EXERCISE OBJECTIVE: Every line holding the string "will" is to be copied from the entries below.

※

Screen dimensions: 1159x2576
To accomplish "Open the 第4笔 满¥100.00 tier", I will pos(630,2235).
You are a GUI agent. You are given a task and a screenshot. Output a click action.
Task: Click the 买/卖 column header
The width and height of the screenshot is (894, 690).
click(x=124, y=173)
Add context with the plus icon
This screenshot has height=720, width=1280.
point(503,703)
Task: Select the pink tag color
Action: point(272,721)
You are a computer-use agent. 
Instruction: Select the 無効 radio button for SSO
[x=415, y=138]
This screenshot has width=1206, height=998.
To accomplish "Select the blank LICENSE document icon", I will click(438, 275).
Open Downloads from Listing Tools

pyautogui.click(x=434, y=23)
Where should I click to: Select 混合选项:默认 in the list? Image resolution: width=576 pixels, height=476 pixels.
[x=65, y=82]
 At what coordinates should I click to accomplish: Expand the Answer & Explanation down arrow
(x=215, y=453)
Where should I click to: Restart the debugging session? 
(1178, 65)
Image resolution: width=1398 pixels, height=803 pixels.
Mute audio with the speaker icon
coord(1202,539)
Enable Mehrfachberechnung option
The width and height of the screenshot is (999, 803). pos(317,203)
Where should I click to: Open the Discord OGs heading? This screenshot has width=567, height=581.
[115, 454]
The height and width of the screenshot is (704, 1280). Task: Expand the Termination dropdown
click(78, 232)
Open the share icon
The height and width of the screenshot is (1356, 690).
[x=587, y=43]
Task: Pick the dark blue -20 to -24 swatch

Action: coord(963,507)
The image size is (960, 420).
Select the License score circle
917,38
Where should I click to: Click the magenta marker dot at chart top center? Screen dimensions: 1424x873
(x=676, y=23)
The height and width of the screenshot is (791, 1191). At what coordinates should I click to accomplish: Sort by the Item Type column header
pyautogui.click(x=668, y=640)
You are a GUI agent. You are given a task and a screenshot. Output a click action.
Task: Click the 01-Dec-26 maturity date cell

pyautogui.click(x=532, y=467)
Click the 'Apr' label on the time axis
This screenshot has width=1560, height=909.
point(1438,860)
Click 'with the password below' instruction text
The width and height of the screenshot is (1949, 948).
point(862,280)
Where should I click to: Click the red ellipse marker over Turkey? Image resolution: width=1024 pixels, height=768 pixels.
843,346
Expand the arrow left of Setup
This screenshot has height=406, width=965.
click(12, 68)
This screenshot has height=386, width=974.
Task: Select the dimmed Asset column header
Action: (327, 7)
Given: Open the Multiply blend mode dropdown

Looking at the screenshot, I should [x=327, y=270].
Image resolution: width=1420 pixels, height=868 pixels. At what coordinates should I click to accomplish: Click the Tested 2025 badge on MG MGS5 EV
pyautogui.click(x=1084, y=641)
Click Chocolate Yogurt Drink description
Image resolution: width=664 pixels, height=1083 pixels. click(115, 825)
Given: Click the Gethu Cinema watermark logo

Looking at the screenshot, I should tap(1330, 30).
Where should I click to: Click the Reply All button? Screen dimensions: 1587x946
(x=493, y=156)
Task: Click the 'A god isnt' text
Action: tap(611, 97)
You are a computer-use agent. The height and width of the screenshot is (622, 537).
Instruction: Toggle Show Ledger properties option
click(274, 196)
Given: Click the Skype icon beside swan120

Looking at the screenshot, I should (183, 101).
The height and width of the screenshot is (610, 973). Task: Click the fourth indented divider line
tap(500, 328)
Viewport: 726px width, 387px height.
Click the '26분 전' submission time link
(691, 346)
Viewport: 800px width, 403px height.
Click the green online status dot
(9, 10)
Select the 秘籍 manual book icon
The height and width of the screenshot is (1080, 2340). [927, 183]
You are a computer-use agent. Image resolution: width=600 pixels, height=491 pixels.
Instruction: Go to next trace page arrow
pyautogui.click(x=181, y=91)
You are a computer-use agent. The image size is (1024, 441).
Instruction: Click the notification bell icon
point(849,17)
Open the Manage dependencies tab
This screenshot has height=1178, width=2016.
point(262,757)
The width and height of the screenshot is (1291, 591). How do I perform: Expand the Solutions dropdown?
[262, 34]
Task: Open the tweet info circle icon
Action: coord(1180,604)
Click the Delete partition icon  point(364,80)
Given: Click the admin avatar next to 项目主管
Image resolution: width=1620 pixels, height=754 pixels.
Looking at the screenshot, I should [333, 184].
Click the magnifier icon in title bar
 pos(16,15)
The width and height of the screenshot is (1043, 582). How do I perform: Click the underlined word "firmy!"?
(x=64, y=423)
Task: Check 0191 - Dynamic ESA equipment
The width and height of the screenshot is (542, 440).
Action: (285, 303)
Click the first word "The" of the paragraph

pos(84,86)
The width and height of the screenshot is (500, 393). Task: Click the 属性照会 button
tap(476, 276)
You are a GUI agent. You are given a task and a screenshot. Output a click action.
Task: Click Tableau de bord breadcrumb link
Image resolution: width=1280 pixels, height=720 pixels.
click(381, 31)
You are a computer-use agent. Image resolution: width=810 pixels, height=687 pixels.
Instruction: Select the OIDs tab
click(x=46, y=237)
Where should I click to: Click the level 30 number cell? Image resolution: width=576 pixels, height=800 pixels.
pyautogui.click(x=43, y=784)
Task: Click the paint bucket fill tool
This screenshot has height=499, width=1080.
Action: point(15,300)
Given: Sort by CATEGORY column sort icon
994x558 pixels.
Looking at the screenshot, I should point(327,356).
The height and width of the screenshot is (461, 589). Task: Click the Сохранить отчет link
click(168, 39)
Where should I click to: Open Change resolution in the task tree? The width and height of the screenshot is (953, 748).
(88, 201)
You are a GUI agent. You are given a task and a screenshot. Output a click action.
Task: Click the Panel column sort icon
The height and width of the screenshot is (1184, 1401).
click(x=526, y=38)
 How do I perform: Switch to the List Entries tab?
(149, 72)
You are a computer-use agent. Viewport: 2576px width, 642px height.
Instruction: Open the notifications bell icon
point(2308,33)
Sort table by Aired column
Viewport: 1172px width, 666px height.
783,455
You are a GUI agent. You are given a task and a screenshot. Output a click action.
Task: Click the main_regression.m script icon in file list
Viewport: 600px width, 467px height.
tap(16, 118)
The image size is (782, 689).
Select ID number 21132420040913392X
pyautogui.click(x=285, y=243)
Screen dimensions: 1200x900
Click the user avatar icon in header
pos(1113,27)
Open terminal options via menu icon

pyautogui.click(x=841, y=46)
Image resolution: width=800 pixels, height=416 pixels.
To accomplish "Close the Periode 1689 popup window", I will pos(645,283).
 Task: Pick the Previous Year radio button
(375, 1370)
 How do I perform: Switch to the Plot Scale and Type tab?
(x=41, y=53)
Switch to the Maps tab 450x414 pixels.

※

REPLY TO THE TASK:
To accomplish "Open the 第4笔 满¥100.00 tier", I will pos(630,2235).
To accomplish "Select the blank LICENSE document icon", I will click(438, 275).
To accomplish "Close the Periode 1689 popup window", I will pos(645,283).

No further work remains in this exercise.